- [練習問題]
A. エネコ・ツアーのレース記事では、アッセルマンが暫定で総合首位に立ったとあります。その理由を、記事に書かれている内容から説明してください。
B. エネコ・ツアーのレース記事で、ブレダまでのコースの全長は何kmですか。

- [原文抜粋]
2015/08/12(水) - 09:51
引き続きエネコ・ツアーの主役はピュアスプリンターたち。前日のスプリントで精彩を欠いたアンドレ・グライペル(ドイツ、ロット・ソウダル)が息を吹き返し、完璧なリードアウトからのスプリントで勝利を飾った。
ベルギー国境に近いオランダ南部の街ブレダまで移動したエネコ・ツアー。180.7kmコースは引き続き真っ平らで、後半にかけて29.7km周回コースを2周する。ピュアスプリンター向きにアレンジされたフラットステージで、ジャスパー・アッセルマン(オランダ、ルームポット・オラニエ)とハイス・ファンヘッケ(ベルギー、トップスポートフラーンデレン)が逃げた。
レース開始直後に飛び出したアッセルマンとファンヘッケは最大7分までリードを広げたものの、リーダージャージ擁するチームスカイが淡々とタイム差を詰める。イアン・スタナード(イギリス、チームスカイ)らが番人のように集団先頭に陣取った。
残り21km地点に位置する3連続スプリントポイントは、2日連続逃げのアッセルマンが争うことなく先頭通過。合計9秒のボーナスタイムを獲得したアッセルマンが暫定で総合首位に立つ。後方に迫ったメイン集団からは最終的な総合争いを見据えるフィリップ・ジルベール(ベルギー、BMCレーシング)が飛び出し、合計2秒のボーナスタイムを獲得した。
スプリントポイント通過後に逃げは吸収され、ロット・ソウダルがチームスカイから主導権を奪って先頭へ。緊張感が増す集団内ではマッティ・ブレシェル(デンマーク、ティンコフ・サクソ)やリー・ハワード(オーストラリア、オリカ・グリーンエッジ)、ピーター・ファンスペイブロック(ベルギー、トップスポートフラーンデレン)らが相次いで落車した。
残り5kmを切り、同じベルギーのエティックス・クイックステップに集団先頭を譲らないままリードアウトトレインを走らせたロット・ソウダル。主導権を握ったまま残り1kmアーチを駆け抜け、最終発射台イェンス・デブシェール(ベルギー)の後ろから残り150mでグライペルが飛び出した。

- [利用可能なデータ]
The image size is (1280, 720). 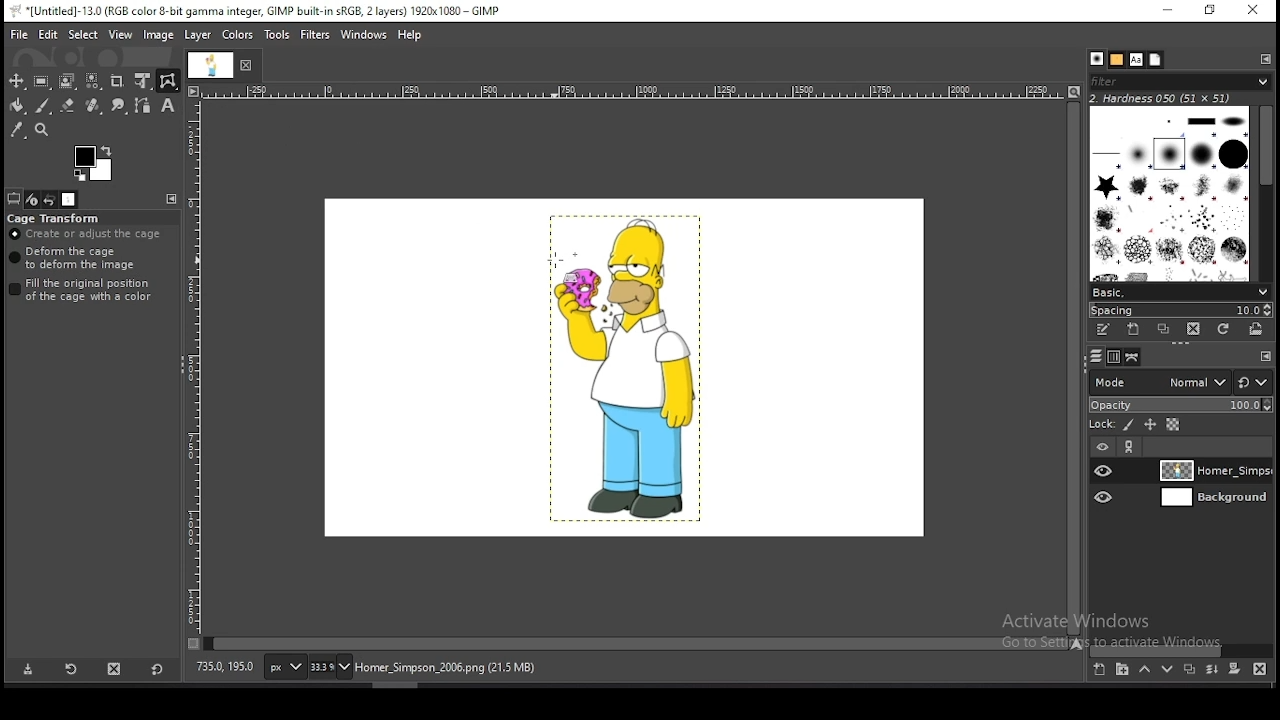 I want to click on reset, so click(x=156, y=671).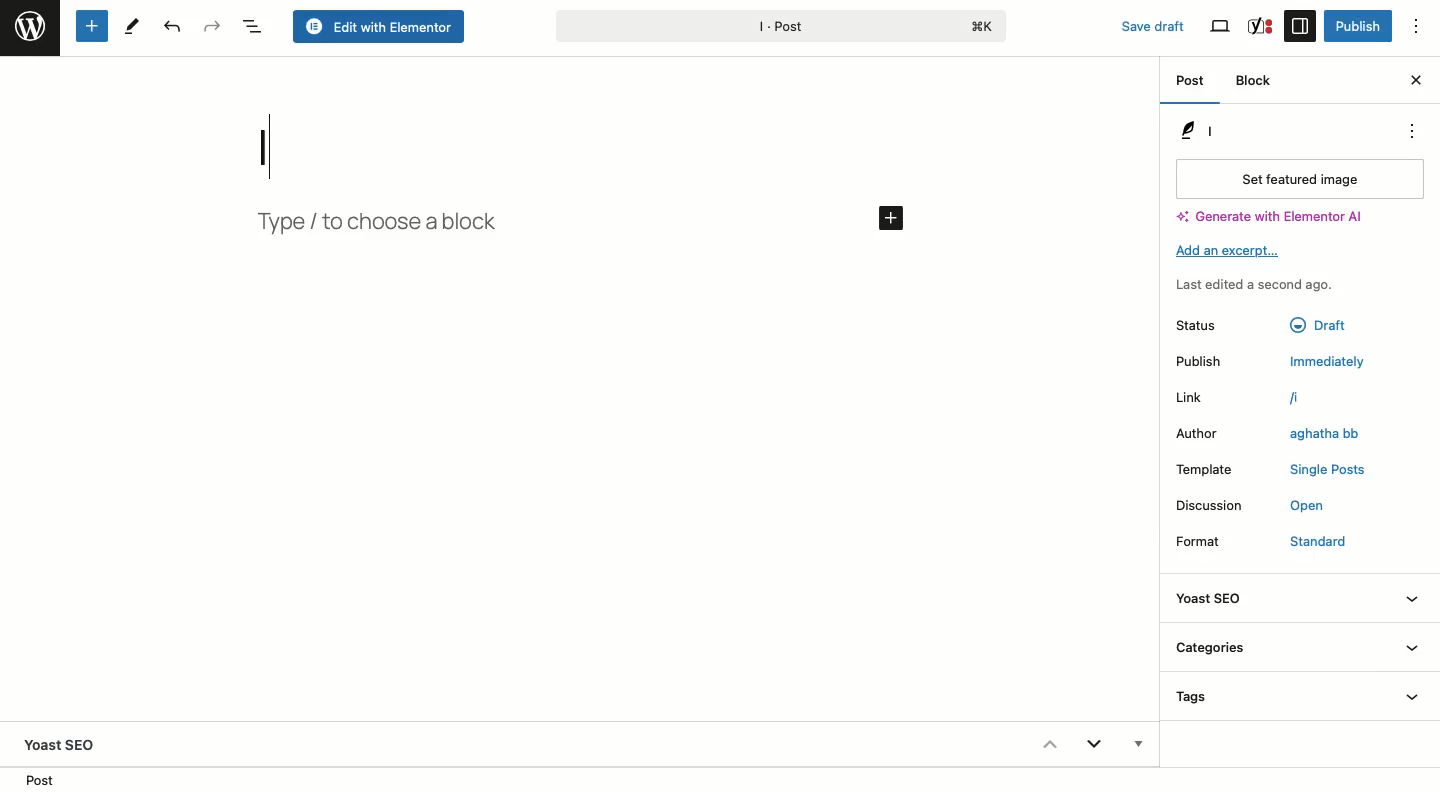  Describe the element at coordinates (1408, 131) in the screenshot. I see `Actions` at that location.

- [解答]
A. 残り21km地点の3連続スプリントポイントを争うことなく先頭で通過し、合計9秒のボーナスタイムを獲得したからです。

B. 180.7kmです。